Background: After Grote’s criminal complaint, the public prosecutor took over and obtained the decision to search the house of the alleged author of the tweet. The aim was to secure the device that had been tweeted from.

Six (!) Officers filmed an apartment in Hamburg’s St. Pauli nightlife district at 6 a.m. – albeit the wrong one, namely that of the ex-partner of the alleged sender.

Apart from the fact that the SPD politician was the target of ridicule: The accusation of abuse of office was also quickly raised. Especially since in most cases, even with far worse insults and threats, nothing happens to ordinary people.

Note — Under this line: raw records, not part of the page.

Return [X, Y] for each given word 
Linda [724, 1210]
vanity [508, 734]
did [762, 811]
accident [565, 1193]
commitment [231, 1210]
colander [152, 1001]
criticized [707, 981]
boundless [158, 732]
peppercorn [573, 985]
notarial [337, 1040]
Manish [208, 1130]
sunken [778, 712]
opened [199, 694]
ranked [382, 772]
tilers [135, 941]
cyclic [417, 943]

Even Tübingen’s mayor Boris Palmer (49, Greens) failed in series with his advertisements. Palmer to BILD: “Prosecutors from all over the republic have closed umpteen proceedings for insult. (…) A house search for a ‘dick’ is amazing. “

Grote was already politically stricken: in June 2020, he broke his own corona rules when he celebrated his reappointment with a party. The result: demands for resignation and a fine of 1000 euros.

But Grote stayed in office despite the scandal and now feels right: Nobody needs to be insulted online. And: The public prosecutor’s office makes its decisions independently.

CDU interior expert Christoph de Vries (46, also from Hamburg) showed understanding that no one had to put up with such insults, “not even the interior senator, who has largely forfeited his personal reputation in office due to his own corona party”, so de Vries to BILD. “In this respect, it is Mr. Grote’s right to report this.”

What is unusual, however, is that this comparatively harmless crime resulted in a house search as a very far-reaching investigative tool.